My tweet about the latest proof of my layer-2 = single failure domain claim has raised numerous questions about the use of bridging (aka switching) within Internet Exchange Points (IXP). Let’s see why most IXPs use L2 switching and why L2 switching is the simplest solution to the problem they’re solving.
What is an Internet Exchange Point?
This section is a gross oversimplification intended for readers who have never been exposed to this topic. Please listen to the Packet Pushers Show 24 for a more in-depth IXP discussion.
Quick summary: IXP is the place where ISPs (member of the IXP) exchange traffic.
Only a few very large transit providers are considered Tier 1 networks (see Renesys blog for yearly updates), everyone else has to buy transit to the rest of the Internet from one or more of the bigger fish in the pond.

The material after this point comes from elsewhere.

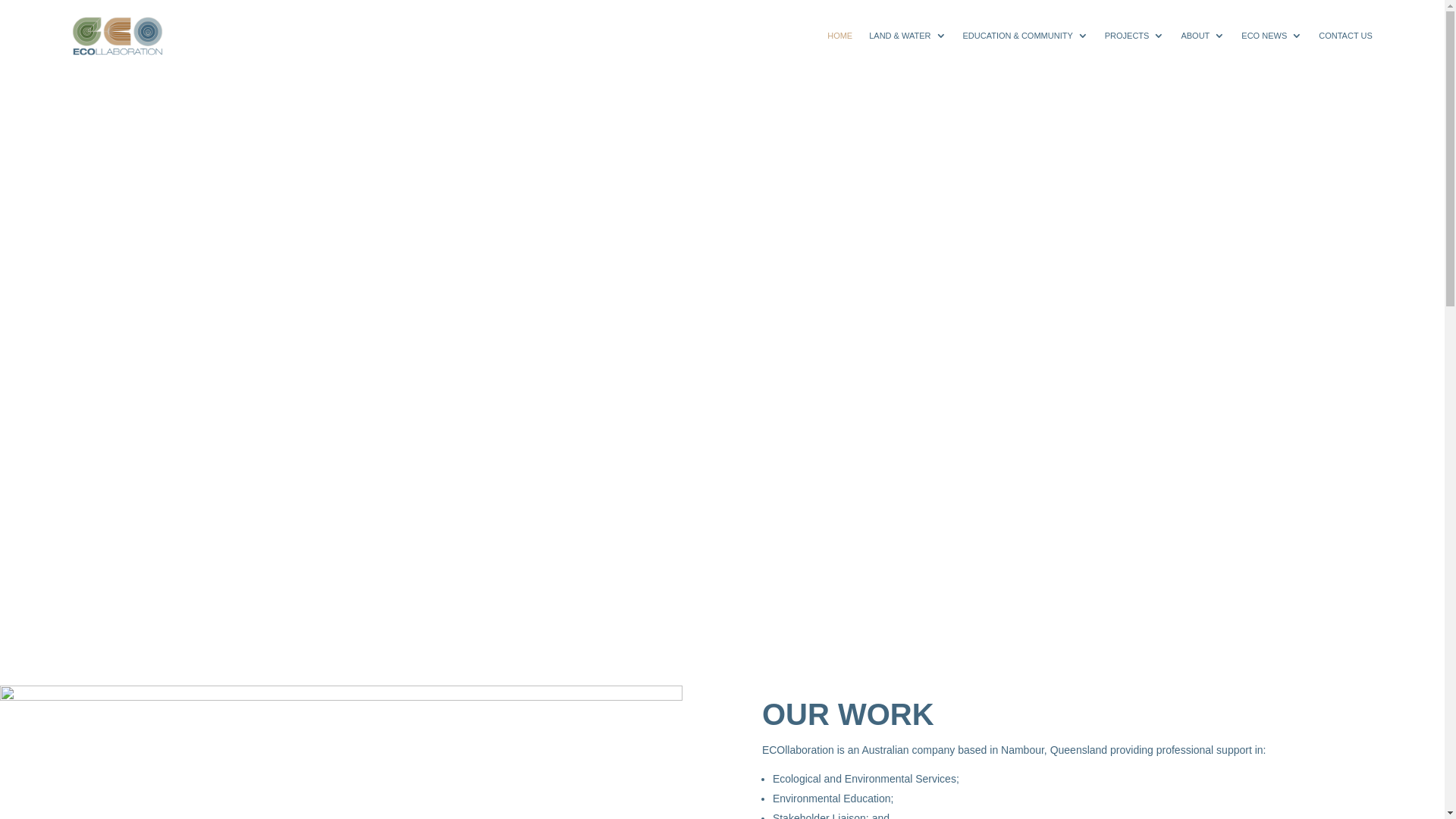 This screenshot has height=819, width=1456. Describe the element at coordinates (1105, 35) in the screenshot. I see `'PROJECTS'` at that location.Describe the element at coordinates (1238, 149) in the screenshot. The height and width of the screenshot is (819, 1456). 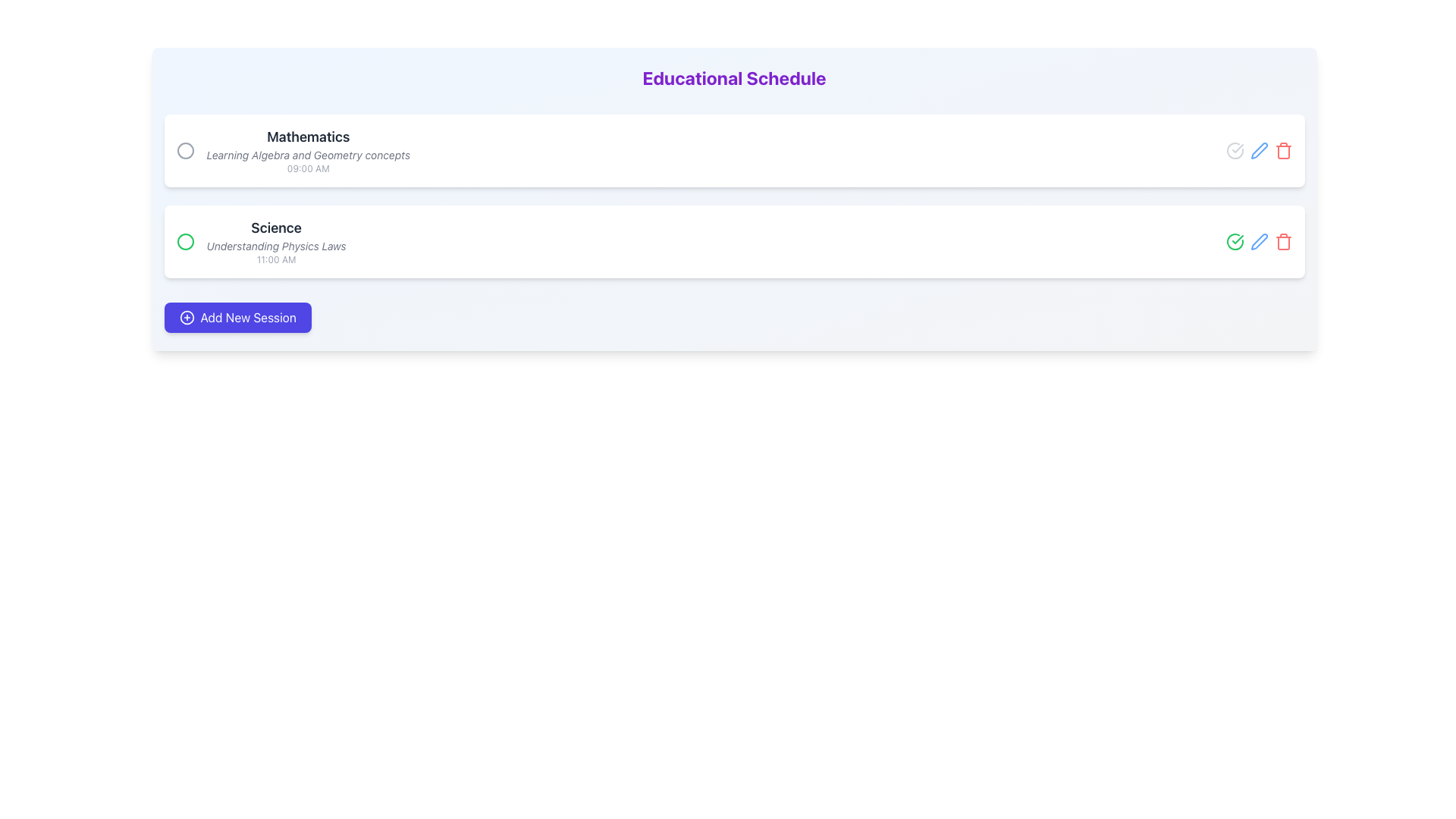
I see `the graphical icon resembling a checkmark crossing a circle located in the second session row labeled 'Science'` at that location.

The smaller providers are thus interested in minimizing the amount of transit traffic and peering agreements are usually a good mechanism. However, there are usually tens or hundreds of ISPs operating in a given geographical area, and private peering between them would result in an N-square full mesh problem. It’s thus in interest of almost everyone to meet in a common place, connect to a shared infrastructure – Internet Exchange Point – and exchange traffic.
How does an IXP work?
To keep things simple, let’s gloss over the details, and assume that every ISP participating in an IXP brings its own router to premises owned by IXP, and connects it to a shared network infrastructure.
Each ISP has its own AS number and uses BGP to exchange routes with other ISPs. ISPs might decide to peer with everyone, or with a select set of peers, and accept all routes or just a few routes from their peers.
An ISP can also decide to implement local transit agreements across an IXP infrastructure, or prefer routes from one of the peering partners over routes received from another peering partner.
In the example in the following diagram, AS 3 receives two paths toward AS X, one from AS 2, one from AS 4. It might prefer the route through AS 4, whereas AS 1 cannot use that route, since it’s not peering with AS 4 (unless AS 2 is willing to provide transit services).
To summarize: each ISP participating in an IXP might have its own BGP routing policy, resulting in an individualized view of the local parts of the Internet.
IP- or MAC-based forwarding in an IXP?
In the previous diagrams, the IXP infrastructure was drawn as a symbolic Ethernet cable, and some very early IXPs were actually implemented that way, using either thick coax or Ethernet hubs.
Today we could use L2 or L3 switches to implement the IXP infrastructure. Ethernet-based IXP design is obvious and simple (while we’re still glossing over details): all ISP routers connect to a switched LAN.
We all know bridging doesn’t scale, so one might want to implement IP-based IXP infrastructure – all ISP routers would be connected to an IXP router, exchange BGP routes with it, and potentially still run BGP between themselves to support various routing policies.
This scenario might work as long as all ISPs share the same routing policy. IP uses hop-by-hop destination-only forwarding (tunnels are obvious exceptions triggering the scholastic Is MPLS Tunneling problem), and thus it’s impossible for the IXP router to forward packets from different ISPs based on their preferred routing policy.
Going back to our example: if the IXP router decides to prefer route to AS X going through AS 2, it’s impossible for AS 3 to forward the packets toward AS X through AS 4. While the router in AS 3 might decide to prefer the path advertised by AS 4, once the IP packets leave it and arrive at the IXP router, the IXP router will make its own independent forwarding decision and send the packets to AS 2.
Conclusion: Internet Exchange Points are one of the rare scenarios where large L2 domains actually make sense, and once they grow and get distributed across multiple locations (example: AMS-IX, LINX), they get exposed to the same set of problems all large L2 networks face, including occasional meltdowns.